In particular, we're charging $8.99 per ball and

we're asking how much more would people be willing to pay.

It would be very nice if the $10.99, the utility for

that was just 0.24 less than the 8.99, right.

And then we could just say it's $2 and it's very easy,

because we give them 0.24 in distance, we take 0.24 in utility on price, and

those numbers are just in front of us.

But usually it doesn't work out that way.

And in fact, I bet you can tell by looking at the data,

the new price is going to have to be somewhere between 8.99 and

10.99 because the spread of the utilities, which is the difference

between negative 0.83 and negative 0.08 is greater than 0.24.

So here's how we handle that.

We know the new prices going to be up in a 899-1099 range, we can tell

that because the .24 is smaller than the overall range between 8.99 and 10.99.

What we need to determine is exactly how far is that range we need to go.

And in an order to do that,

we essentially convert it into a percent along that range.

We do that by taking 0.24 and

dividing that by the spread in the two price points that we're interested in.

In this particular example that's 8.99 and 10.99 because we know that

price is going up that's why we're moving up to the 10.99 price point.

That's given right down here.

So the resulting calculation gives you 32%,

that means we're moving 32% up in that price range.

That's what we need to do In order to break even and

take back from consumers the exact dollar amount that's equivalent

to the utility gain that they get on the distance side.
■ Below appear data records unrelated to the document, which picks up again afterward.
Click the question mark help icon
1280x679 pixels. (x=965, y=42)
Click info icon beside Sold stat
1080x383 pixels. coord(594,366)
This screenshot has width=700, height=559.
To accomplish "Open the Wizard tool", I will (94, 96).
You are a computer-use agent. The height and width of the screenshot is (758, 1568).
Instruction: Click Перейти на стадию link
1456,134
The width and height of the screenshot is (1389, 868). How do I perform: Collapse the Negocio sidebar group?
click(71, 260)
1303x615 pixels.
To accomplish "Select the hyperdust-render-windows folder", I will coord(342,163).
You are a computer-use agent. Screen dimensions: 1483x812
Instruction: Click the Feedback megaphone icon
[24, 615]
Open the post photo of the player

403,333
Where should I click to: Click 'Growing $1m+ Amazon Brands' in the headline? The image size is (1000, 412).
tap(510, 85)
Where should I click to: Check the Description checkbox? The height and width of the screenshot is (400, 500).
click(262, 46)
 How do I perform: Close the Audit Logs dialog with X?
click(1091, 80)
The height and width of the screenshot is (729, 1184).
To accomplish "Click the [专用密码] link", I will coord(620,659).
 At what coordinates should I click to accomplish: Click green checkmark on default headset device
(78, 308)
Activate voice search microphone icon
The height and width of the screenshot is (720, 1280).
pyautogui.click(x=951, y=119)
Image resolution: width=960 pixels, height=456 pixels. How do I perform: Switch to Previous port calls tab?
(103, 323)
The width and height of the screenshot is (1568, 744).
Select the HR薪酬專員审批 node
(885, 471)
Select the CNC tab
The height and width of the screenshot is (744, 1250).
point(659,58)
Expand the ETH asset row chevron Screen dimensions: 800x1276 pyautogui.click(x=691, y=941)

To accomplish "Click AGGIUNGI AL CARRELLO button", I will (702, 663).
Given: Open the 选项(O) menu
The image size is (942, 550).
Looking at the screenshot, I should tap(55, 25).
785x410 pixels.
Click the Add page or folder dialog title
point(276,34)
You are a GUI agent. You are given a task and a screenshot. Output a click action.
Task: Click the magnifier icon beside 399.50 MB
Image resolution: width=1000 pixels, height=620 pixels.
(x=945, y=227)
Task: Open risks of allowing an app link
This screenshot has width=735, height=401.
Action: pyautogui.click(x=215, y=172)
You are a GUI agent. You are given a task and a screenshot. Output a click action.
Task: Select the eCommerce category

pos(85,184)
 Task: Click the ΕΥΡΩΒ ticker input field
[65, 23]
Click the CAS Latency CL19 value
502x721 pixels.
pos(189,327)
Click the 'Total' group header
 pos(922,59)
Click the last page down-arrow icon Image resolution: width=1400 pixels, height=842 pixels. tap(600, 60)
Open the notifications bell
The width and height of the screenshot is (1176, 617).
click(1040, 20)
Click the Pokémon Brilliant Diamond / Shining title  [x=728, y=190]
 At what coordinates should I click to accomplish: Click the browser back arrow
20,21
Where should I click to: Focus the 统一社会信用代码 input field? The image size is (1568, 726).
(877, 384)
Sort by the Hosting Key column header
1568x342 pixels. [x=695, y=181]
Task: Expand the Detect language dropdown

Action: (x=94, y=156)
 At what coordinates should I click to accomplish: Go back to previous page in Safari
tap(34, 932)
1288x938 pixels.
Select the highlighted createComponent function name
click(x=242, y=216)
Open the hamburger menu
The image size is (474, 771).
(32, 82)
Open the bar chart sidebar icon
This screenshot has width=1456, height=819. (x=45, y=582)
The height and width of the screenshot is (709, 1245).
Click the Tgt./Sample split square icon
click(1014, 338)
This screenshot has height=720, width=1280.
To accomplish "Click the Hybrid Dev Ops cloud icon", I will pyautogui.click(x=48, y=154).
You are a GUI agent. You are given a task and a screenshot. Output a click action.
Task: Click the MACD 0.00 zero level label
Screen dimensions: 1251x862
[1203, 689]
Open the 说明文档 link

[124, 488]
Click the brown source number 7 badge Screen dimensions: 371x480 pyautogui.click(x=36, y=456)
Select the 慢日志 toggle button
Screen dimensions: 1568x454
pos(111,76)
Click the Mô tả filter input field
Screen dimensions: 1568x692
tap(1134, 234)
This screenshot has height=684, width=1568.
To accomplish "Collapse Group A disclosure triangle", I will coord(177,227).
I then take that 32% and multiply it by the difference between the two

price points, 10.99- 8.99, so $2.

And when I make that calculation I get $0.64, and how do I interpret $0.64?

That is the increased willingness to pay for

the increase in distance and you can do that for different segments.

You can do that for different balls that you might be considering.

Not just increase in distance.

You can even do it for decreases in attribute.

Suppose you take something away from consumers.

The exact same math will tell you how much less they would be willing to pay.

This is a very common and

very useful set of metrics that comes out of a conjoined analysis.